◆ **The problem**: Scan the data below and pick out the lines containing the word "label".

** Opening Given data block **

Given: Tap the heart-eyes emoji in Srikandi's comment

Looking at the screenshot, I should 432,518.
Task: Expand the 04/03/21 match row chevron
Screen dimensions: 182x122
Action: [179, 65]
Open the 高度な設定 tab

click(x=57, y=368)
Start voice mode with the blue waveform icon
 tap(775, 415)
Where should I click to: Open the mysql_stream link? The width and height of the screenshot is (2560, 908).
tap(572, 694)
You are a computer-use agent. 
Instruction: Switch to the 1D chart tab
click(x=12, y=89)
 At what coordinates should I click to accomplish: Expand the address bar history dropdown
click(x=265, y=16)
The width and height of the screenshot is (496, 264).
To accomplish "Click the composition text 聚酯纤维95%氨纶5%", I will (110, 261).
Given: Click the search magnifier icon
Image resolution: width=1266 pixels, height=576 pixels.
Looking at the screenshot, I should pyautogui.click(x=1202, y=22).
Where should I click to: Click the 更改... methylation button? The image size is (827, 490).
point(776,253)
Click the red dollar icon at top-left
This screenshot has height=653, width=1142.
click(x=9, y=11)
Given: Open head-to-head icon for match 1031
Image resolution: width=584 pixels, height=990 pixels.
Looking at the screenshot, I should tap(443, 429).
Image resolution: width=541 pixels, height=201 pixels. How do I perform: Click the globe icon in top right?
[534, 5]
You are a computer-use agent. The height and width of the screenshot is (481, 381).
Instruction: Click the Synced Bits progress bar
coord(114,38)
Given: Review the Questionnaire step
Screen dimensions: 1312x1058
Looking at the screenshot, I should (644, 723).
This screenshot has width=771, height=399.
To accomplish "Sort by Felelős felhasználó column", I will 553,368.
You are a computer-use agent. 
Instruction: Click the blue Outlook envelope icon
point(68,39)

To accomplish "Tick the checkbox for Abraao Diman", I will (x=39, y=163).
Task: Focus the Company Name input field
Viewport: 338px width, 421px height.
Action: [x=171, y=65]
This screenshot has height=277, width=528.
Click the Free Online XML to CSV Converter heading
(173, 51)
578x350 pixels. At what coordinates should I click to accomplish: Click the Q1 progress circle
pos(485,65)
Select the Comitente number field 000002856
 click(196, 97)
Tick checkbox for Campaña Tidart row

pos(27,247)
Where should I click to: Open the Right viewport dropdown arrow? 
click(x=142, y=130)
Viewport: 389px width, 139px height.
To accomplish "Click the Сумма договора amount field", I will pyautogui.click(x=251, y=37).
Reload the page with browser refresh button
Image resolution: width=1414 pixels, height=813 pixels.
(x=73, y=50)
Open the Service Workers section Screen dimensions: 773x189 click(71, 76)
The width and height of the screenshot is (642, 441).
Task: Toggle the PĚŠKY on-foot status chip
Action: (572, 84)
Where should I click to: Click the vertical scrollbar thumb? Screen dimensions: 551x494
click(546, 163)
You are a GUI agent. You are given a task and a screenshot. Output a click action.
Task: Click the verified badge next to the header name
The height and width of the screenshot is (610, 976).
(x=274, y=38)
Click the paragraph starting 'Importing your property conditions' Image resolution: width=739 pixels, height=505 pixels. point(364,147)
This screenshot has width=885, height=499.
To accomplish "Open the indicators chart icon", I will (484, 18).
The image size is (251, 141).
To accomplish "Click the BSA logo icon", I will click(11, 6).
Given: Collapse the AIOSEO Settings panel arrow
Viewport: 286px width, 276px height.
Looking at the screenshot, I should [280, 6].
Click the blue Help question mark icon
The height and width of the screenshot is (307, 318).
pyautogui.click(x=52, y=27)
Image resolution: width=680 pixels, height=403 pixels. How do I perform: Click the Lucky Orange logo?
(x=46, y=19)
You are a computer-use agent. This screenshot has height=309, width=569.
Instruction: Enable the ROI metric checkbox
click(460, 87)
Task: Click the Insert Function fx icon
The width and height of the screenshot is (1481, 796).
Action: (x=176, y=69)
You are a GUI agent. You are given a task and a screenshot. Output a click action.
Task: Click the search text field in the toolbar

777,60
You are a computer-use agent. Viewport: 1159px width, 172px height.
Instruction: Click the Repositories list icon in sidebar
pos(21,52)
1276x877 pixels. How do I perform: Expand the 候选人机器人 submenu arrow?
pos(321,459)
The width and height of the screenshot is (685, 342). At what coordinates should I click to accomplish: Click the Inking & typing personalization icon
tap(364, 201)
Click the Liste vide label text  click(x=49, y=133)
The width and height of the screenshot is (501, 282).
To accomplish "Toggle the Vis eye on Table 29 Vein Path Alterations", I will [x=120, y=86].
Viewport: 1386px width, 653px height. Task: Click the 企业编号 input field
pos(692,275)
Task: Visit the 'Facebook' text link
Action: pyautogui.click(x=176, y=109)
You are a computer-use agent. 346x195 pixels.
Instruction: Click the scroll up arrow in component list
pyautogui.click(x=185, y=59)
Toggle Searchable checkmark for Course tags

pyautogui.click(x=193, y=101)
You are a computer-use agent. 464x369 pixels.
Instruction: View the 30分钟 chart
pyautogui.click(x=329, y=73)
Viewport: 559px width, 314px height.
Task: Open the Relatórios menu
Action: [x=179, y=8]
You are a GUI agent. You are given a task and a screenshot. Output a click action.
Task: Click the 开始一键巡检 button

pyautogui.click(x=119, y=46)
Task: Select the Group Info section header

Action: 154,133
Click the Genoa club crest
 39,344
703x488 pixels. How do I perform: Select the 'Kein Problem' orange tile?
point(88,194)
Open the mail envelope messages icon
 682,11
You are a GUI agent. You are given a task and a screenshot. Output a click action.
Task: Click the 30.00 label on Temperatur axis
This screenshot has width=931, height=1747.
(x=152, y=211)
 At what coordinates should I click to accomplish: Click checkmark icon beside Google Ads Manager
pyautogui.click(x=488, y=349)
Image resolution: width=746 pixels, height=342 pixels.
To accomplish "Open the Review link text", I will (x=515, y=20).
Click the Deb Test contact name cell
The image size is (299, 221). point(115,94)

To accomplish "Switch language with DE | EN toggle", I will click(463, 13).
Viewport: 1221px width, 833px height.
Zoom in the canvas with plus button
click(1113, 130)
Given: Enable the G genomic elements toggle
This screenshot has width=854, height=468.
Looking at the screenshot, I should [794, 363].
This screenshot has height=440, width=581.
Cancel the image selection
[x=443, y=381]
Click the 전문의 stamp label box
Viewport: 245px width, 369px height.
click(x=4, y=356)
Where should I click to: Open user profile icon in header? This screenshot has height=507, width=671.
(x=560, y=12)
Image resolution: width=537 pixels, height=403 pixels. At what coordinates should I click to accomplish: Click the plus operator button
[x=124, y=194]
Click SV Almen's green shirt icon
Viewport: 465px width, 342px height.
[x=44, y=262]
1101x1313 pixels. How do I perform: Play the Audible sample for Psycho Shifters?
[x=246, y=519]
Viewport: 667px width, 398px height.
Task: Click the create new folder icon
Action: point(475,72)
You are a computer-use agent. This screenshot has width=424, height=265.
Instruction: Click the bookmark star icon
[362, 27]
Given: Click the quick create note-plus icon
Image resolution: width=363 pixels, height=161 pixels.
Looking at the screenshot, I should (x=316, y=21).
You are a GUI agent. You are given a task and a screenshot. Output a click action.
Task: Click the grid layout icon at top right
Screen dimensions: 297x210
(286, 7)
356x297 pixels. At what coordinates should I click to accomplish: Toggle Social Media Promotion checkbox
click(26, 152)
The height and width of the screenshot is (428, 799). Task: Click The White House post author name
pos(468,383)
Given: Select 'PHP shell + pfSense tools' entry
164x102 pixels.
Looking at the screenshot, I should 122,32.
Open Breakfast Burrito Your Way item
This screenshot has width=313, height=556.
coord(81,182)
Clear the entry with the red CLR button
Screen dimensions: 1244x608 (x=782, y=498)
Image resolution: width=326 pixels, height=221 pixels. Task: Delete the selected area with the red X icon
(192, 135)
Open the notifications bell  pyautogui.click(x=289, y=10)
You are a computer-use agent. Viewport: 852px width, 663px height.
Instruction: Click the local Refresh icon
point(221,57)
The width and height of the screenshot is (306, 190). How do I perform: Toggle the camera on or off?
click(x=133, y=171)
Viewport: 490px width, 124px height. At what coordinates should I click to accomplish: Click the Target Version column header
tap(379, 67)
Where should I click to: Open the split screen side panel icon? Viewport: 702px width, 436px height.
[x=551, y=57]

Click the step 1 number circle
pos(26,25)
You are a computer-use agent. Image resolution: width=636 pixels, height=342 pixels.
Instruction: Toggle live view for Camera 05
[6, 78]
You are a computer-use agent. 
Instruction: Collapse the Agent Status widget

** Closing Given data block **

◆ **Your solution**:
Click the Liste vide label text  click(x=49, y=133)
Task: Click the 30.00 label on Temperatur axis
Click the 전문의 stamp label box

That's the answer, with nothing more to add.